→ ASSIGNED TASK: Collect all lines containing the word "Toggle" from the data.
[MATERIALS PROVIDED — start]
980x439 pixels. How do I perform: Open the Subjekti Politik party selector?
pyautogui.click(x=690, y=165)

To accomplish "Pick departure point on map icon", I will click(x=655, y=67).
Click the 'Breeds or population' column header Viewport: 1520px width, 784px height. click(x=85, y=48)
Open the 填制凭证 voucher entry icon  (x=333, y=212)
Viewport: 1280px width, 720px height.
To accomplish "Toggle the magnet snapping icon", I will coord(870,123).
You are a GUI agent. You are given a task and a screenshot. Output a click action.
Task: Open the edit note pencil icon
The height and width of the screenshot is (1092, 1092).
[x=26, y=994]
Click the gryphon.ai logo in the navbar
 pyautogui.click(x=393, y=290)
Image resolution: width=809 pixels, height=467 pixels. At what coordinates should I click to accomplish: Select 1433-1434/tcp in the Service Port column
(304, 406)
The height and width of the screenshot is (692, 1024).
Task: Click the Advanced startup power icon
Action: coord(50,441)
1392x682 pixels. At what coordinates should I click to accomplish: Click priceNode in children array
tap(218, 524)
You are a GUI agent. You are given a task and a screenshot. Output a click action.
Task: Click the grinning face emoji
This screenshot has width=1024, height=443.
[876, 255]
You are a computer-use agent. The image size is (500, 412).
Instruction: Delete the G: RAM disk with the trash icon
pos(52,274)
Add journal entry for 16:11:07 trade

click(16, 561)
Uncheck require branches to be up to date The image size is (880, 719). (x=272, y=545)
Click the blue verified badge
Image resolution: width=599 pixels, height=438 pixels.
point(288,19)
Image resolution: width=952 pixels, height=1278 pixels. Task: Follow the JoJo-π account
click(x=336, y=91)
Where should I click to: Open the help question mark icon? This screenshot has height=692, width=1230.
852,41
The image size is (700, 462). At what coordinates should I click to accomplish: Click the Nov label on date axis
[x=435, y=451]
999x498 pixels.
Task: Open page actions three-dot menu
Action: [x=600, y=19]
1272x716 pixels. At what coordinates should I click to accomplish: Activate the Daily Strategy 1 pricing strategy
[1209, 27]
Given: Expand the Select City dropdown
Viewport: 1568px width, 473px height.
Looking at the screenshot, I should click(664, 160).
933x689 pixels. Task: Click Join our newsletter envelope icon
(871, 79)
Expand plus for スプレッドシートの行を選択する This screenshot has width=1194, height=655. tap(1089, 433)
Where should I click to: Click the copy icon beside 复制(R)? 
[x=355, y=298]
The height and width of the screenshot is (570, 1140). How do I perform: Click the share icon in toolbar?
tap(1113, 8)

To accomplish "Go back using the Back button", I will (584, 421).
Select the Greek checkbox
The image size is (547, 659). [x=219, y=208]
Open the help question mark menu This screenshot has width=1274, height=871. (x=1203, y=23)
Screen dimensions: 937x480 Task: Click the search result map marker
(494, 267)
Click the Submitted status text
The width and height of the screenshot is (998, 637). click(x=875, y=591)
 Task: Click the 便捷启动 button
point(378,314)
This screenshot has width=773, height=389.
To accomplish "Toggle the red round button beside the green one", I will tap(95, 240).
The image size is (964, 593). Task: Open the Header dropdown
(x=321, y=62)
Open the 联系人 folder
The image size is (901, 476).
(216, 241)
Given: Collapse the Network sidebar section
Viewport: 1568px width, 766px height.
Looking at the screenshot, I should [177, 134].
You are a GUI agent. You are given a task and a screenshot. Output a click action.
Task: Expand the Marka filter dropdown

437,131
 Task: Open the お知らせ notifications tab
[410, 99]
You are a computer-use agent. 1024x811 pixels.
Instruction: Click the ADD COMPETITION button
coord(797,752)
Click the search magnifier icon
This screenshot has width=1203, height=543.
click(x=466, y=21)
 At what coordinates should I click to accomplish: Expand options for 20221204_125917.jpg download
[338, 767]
[MATERIALS PROVIDED — finish]
→ EXERCISE RESPONSE:
To accomplish "Toggle the magnet snapping icon", I will coord(870,123).
To accomplish "Toggle the red round button beside the green one", I will tap(95, 240).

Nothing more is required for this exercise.